Mercator VS. Peters

Today we compare two maps of Mercator and Peters. The biggest difference between them is that one is the drawing map of the earth and the other is the flat map of the earth
The two are quite different, and each has its own use.Here are some of the descriptions I found.
The Peters projection is unique among world maps because the area ratios of all the continents are the same as they are in reality. That is, Greenland doesn’t seem larger than Africa, as the much-more-popular Mercator projection shows. On the Peters projection, the gargantuan continents of Africa and Asia appear quite large, while usually-inflated polar regions such as Canada and Greenland shrink back to their proper sizes.
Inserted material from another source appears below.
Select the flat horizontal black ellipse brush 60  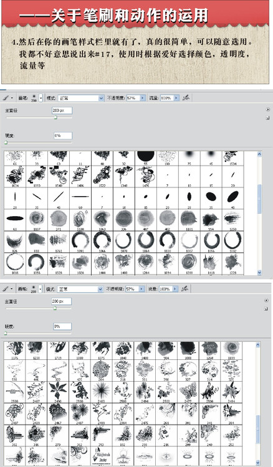15,220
The Mercator projection, by comparison, grossly distorts the sizes of the continents – causing the Greenland-is-larger-than-Africa effect – but stays true to their shapes. Geographically speaking, the shapes are more important. It is far easier to change the scale of a map for different areas of the world than to adjust the length-width ratio, as one needs to do with Peters. In addition, Mercator only distorts longitudinal distances (except very close to the poles), whereas Peters screws up the scale almost everywhere for both longitude and latitude. This is why Mercator beats out Peters in the world of cartography, and why Google Maps uses a modified Mercator projection. The Peters simply isn’t practical.